It was very easy to miss Gupta Video while walking around Golpark (Kolkata). The thin, sliver of a lending library was sandwiched between (I think) a toy-shop called Children’s World and a row of shop windows, below some bank. It was carefully guarded from view – from the main road, that is – by flower-shops that jostle with each other at the edge of the pavement. If you run a Google search, it’s like to throw up a photograph from ten years back, when the space had already been converted into a baggage store (while retaining the name Gupta Video, probably to avoid legal complications).

We – by that I mean our parents – had purchased a VCR (Video Cassette Recorder) sometime in the late-90s. I think it was occasioned by some Karate demonstration I had participated in, which was being televised on Doordarshan. It was a beautiful device with a circular control that contained All the Buttons and could be rotated to fast-forward or rewind the tape. It had rounded edges, as opposed to the more angular devices we grew up around, and buttons that felt less mechanical and more soft. It even came with a remote control that could be used to change channels on our Toshiba/Oscar 14 inch television.

About once or twice a month, we would pop by Gupta Video to borrow a cassette. The shop was very narrow and deep. On the left, ran a long counter, behind which the librarians sat. The passage on the right was not wide enough to fit two people, shoulder to shoulder. Towering above and all around were walls of video cassettes. The actual cassettes were behind the counter; along the passage were the sleeves, their faces visible.
I wish I remembered the names of the people who ran the store. They would, over time, develop a reasonable sense of users’ tastes, which meant they could recommend titles if someone showed up without a specific film in mind. One of my clearest memories is of borrowing Star Wars: A New Hope from Gupta Video – and the subsequent disappointment of finding they had given us episode 4. We watched it nonetheless but made it a point to complain about this slip during our next visit. They said that Star Wars only had episodes 4, 5 and 6. There was no immediate way of finding out at the time that episodes 1, 2 and 3 would come out in the years to come.
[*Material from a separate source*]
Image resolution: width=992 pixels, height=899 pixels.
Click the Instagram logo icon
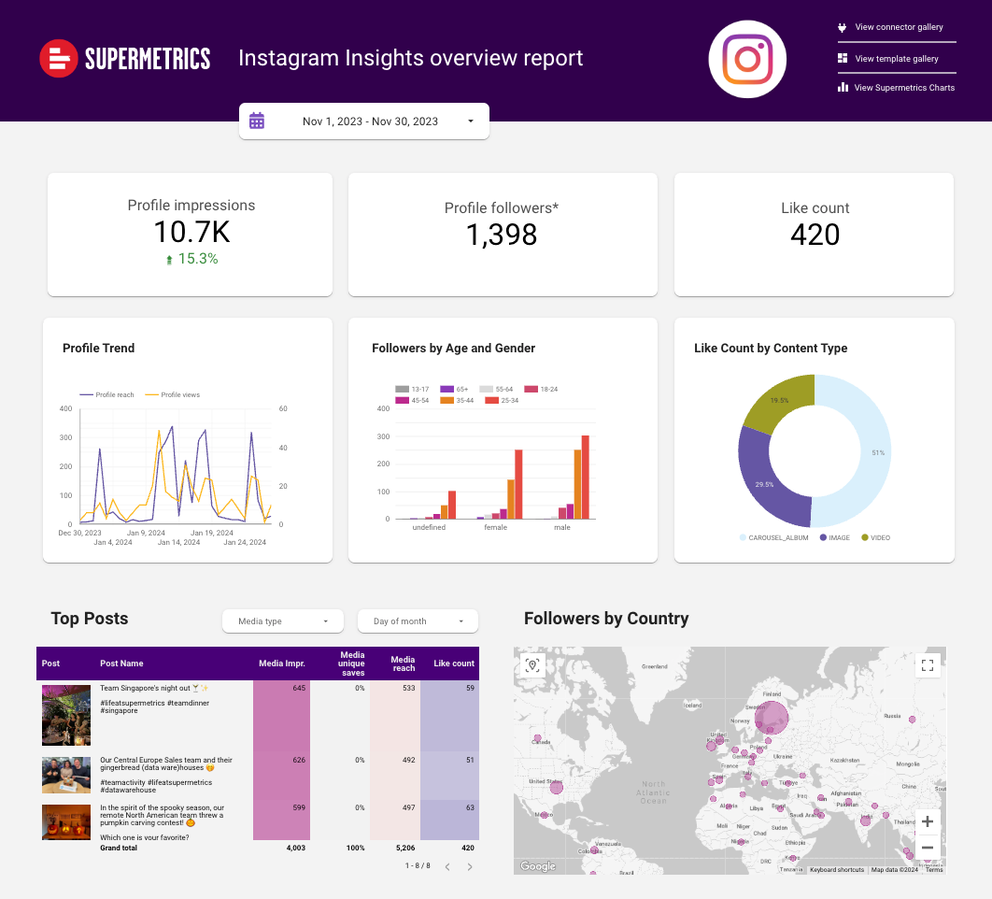click(x=747, y=59)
The excitement of bringing home a video cassette was laced with unpredictability. More often than not, the cassettes would be wound up partly or fully, as most users didn’t bother to rewind the tapes after watching. When they were partly wound, it felt like discovering markings in a library book – a trace of some previous user’s experience. Having to rewind tapes really tested my patience, I remember. Sometimes, the viewing would have to wait even longer, as unclean tapes could affect the head of the player. Baba would insist on running the head-cleaning tape once, before re-inserting the borrowed cassette.
That wait – between the borrowing and the viewing – is still such a powerful memory. It’s not something I ever felt in a library because there you can start flipping through the pages even while standing at the counter. With VHS, you had to wait till you were home and had cozily settled in.
Gupta Video wasn’t our first experience of borrowing from a video cassette library, though. A branch of our family lives in Uluberia. They had a VCP (no recording, only playback) for as long as I can remember. They had a local library, which had a very limited selection of English titles and decent collections of Hindi and Bangla cinema. Our staple at Uluberia was the Bruce Lee series. I wasn’t that interested in the plot at the time, so the action sequences looked more or less interchangeable to me. One day, an older cousin announced that there was a new kind on the block, called Jackie Chan. Grudgingly we gave it a shot, but I wasn’t very impressed.